## begin Extract to read

Select data from dataset as list.

Arguments

  • resource_dto (DatasetDto): Dataset resource.
  • filter_query (Optional[dict]): Filter query in OQS format. Read more about OQS here.
  • limit (int): Limit for the number of rows returned.

Returns

  • Data that is queried as a list.

Example

from odp.client import OdpClient
from odp.dto import Metadata
from odp.dto.catalog import DatasetDto, DatasetSpec
from odp.dto.common.contact_info import ContactInfo  

client = OdpClient()

# DatasetDto
my_dataset = {...}

filter_query = {...}

limit = 1000

data = client.tabular.select_as_list(my_dataset, filter_query, limit)
print(data)
select_as_dataframe

Select data from dataset as Pandas Dataframe.

Arguments

  • resource_dto (DatasetDto): Dataset resource.
  • filter_query (Optional[dict]): Filter query in OQS format. Read more about OQS here.

Returns

  • Data that is queried as a Pandas Dataframe.

Example

from odp.client import OdpClient
from odp.dto import Metadata
from odp.dto.catalog import DatasetDto, DatasetSpec
from odp.dto.common.contact_info import ContactInfo  
from pandas import DataFrame

client = OdpClient()

# DatasetDto
my_dataset = {...}

filter_query = {...}

dataframe = client.tabular.select_as_dataframe(my_dataset, filter_query)
print(dataframe)
write

Write data to dataset.

Arguments

  • resource_dto (DatasetDto): Dataset resource.
  • data (list): Data to ingest.
  • table_stage (Optional[TableStage]): Stage object.

Example

from odp.client import OdpClient
from odp.dto import Metadata
from odp.dto.catalog import DatasetDto, DatasetSpec
from odp.dto.common.contact_info import ContactInfo  
from odp.client.dto.tabular_store import TableStage

client = OdpClient()

# DatasetDto
my_dataset = {...}

test_data = [{...}, {...}, {...}]

#TableStage
my_stage = {...}

client.tabular.write(resource_dto=my_dataset, data=test_data, table_stage=my_stage)
print("Dataset's data:", client.tabular.select_as_list(my_dataset))
write_dataframe

Write data to dataset in Pandas DataFrame format.

Arguments

  • resource_dto (DatasetDto): Dataset resource.
  • data (Dataframe): Data to ingest.
  • table_stage (Optional[TableStage]): Stage object.

Example

from odp.client import OdpClient
from odp.dto import Metadata
from odp.dto.catalog import DatasetDto, DatasetSpec
from odp.dto.common.contact_info import ContactInfo  
from odp.client.dto.tabular_store import TableStage

client = OdpClient()

# DatasetDto
my_dataset = {...}

test_data = DataFrame({...}, {...}, {...})

#TableStage
my_stage = {...}

client.tabular.write_dataframe(resource_dto=my_dataset, data=test_data, table_stage=my_stage)
print("Dataset's data:", client.tabular.select_as_list(my_dataset))
update

Update data from dataset

Arguments

  • resource_dto (DatasetDto): Dataset resource.

## end Extract to read

== Exercise requirements ==
**A.** List every argument that the API reference gives for the write_dataframe method.
**B.** In the API reference, what does select_as_dataframe return?
**C.** Please write out the part of the API reference between "limit = 1000" and "as Pandas Dataframe.", inclusive.

## begin Stored data

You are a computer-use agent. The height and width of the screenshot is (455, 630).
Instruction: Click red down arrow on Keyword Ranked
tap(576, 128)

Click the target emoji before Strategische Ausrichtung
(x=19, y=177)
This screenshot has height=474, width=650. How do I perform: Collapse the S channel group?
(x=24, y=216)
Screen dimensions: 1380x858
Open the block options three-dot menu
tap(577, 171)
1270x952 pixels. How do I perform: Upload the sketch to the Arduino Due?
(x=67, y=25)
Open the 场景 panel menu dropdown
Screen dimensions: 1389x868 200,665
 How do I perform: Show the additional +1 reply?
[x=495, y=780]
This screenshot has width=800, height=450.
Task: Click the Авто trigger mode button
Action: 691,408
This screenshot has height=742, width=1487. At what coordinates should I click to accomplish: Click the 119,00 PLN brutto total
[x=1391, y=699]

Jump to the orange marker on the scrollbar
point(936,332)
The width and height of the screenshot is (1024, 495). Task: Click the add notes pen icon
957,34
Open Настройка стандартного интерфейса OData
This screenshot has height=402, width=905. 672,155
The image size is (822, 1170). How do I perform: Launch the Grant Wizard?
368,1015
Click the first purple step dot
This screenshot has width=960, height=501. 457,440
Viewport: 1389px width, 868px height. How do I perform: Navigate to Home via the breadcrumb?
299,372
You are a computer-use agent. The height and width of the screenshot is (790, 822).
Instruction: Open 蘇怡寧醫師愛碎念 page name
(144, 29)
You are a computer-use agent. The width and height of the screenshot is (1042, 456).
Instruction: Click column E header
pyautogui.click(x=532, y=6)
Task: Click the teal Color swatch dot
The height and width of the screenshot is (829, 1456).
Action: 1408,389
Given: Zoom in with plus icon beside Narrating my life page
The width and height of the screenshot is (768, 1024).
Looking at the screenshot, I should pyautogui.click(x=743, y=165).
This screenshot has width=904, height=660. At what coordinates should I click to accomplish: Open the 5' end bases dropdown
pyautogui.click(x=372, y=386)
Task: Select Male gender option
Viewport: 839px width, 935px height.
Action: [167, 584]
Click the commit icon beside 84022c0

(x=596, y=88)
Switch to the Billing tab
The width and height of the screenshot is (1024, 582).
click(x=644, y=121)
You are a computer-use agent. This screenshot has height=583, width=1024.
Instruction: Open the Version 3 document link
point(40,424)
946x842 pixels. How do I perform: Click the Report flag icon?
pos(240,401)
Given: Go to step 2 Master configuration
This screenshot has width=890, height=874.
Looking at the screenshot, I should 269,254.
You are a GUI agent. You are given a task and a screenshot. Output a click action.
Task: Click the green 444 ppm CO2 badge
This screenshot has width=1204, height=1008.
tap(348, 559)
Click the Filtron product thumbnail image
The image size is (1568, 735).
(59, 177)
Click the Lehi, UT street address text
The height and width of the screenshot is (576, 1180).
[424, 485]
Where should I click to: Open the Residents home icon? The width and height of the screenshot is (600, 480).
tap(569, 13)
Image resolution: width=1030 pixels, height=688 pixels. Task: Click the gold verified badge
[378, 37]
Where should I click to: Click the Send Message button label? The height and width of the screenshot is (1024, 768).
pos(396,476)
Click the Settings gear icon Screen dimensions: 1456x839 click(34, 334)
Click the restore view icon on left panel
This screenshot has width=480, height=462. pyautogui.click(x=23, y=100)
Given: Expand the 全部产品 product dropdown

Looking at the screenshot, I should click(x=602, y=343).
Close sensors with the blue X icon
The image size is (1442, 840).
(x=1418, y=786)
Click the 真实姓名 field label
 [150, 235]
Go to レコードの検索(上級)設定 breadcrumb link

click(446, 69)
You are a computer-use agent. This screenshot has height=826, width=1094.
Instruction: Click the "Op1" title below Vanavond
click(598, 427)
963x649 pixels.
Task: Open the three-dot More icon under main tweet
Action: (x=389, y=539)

## end Stored data

== Results for the exercise ==
**A.** resource_dto, data, table_stage

**B.** Data that is queried as a Pandas Dataframe.

**C.**
limit = 1000

data = client.tabular.select_as_list(my_dataset, filter_query, limit)
print(data)
select_as_dataframe

Select data from dataset as Pandas Dataframe.